In re Darien S.

Connecticut Appellate Court

82 Conn. App. 169 (2004)

March 23, 2004

 

In an issue of first impression, the Connecticut Appellate Court, in In re Darien S., thoughtfully affirmed the trial court’s decision to approve the state Department of Children and Families’ (“DCF”) “permanency plan” for a committed juvenile delinquent’s future placement. Specifically, the appellate court ruled that although Conn. Gen. Stat. § 46b-141(d) affords the delinquent juvenile a right to a hearing on the permanency plan, Connecticut law does not require the commissioner to present specific evidence of a “compelling need” for continued commitment of the delinquent during that hearing. The permanency hearing should be about the future plans of the juvenile.
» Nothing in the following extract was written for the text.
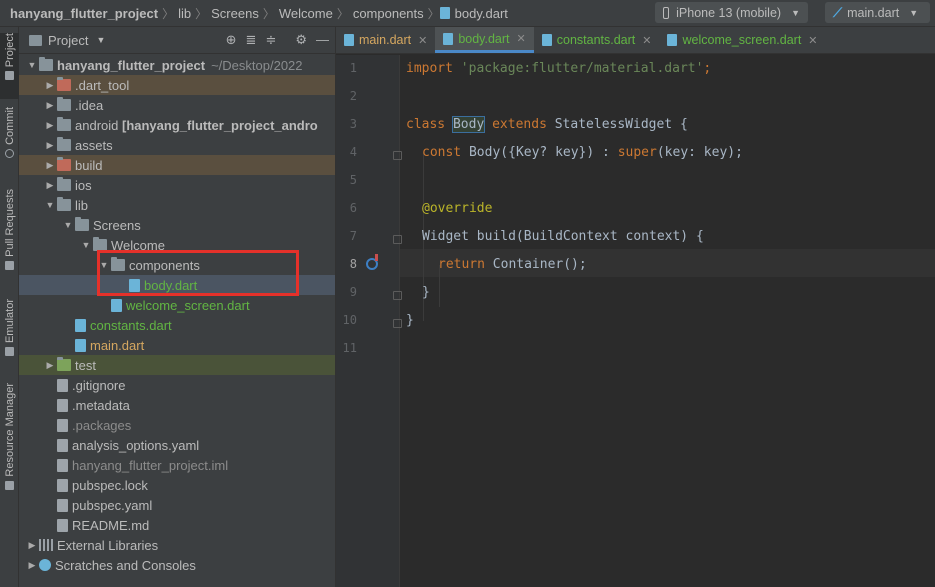 The image size is (935, 587). I want to click on tool-tab-project: Project, so click(10, 66).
The hearing is not — as the petitioner argued — an opportunity for review of the juvenile’s previous commitment, or immediate revocation of the commitment to the DCF commissioner.

The court initially reviewed the history of the rationale behind the amendments § 46b-121, as Connecticut is one of only six states that have adopted permanency planning for delinquentchildren. As a result, a thorough review of the federal permanency planning statute for neglected children, 42. U.S.C. § 657(5)(C), is undertaken with the understanding that its analogous provisions would shed some light on the permanency planning procedure for delinquent children.
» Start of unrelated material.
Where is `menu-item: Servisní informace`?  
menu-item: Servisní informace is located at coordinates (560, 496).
The court noted that the juvenile respondent did not raise issue of fact on appeal (i.e. violation of court order, interference with and assault of police officer, assault on commission personnel) that led to his commitment to DCF custody. There was also no argument between the parties about the juvenile’s right to have a hearing on the permanency plan. Instead, the appeal focused on the subject matter of that hearing. Specifically, the respondent’s main argument was that the DCF commissioner is obligated to provide specific evidence during this hearing of a compelling need for the juvenile’s continued commitment.
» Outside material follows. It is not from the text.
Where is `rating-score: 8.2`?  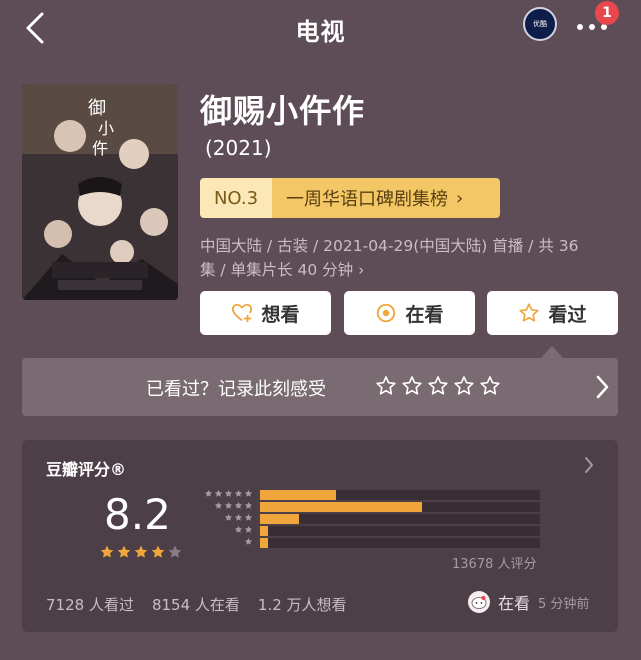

In its legal analysis, the court first endeavored to delve into the murky waters of “established principles of statutory interpretation.” Under the infamous State v. Courchesne, 262 Conn. 537 (2003) analysis, the overwhelming evidence indicated that the statute on its face, as well as the legislative intent, pointed to an interpretation of “future status” for permanency planning, as opposed to an interpretation that mandates an additional review of previously imposed delinquency commitment.

The appellate court further held that the statute does not require a full evidentiary hearing on the existing commitment at this permanency hearing. The appellate court affirmed the lower court’s decision to approve the permanency plan’s “goal of revocation of commitment and placement of the [juvenile’ with the mother . . . . .” Although respondent also argued that the trial court’s approval of this permanency plan violated his federal and state constitutional rights to a fair hearing, the appellate court considered and dismissed these constitutional arguments. Specifically, the court ruled that §46(b)-141(d) allows the juvenile the due process right to a hearing with respect to the permanency plan (here, of reunification with his mother) but this hearing should not be used as a chance to review the juvenile’s existing commitment to DCF.